- Task goal -
In the listing below, how many lines include "icon"? Give the number and no other text.

******************************

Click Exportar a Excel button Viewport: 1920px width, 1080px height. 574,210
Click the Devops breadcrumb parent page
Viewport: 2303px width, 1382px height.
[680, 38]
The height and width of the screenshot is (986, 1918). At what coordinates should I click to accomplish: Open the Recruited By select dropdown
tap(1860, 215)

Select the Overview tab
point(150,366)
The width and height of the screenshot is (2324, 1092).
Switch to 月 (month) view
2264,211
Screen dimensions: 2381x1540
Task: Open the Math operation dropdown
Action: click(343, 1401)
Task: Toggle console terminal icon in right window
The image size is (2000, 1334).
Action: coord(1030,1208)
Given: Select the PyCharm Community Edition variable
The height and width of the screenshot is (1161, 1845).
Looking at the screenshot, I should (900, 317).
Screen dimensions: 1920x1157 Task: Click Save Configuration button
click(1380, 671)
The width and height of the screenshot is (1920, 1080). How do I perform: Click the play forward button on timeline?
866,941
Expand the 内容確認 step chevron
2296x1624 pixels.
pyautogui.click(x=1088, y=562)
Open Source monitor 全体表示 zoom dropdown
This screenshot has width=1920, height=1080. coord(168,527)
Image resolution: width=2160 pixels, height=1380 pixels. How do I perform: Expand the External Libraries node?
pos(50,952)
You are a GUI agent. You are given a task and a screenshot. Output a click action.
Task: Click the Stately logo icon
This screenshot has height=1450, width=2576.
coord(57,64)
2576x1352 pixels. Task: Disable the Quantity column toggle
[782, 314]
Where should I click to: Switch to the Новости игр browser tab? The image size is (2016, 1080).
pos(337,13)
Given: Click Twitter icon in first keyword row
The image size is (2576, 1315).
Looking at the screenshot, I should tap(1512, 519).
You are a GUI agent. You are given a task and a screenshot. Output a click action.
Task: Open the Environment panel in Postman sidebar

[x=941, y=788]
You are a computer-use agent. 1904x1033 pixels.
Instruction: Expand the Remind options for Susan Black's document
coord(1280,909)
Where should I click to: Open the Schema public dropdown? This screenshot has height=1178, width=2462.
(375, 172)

******************************

- Your solution -
3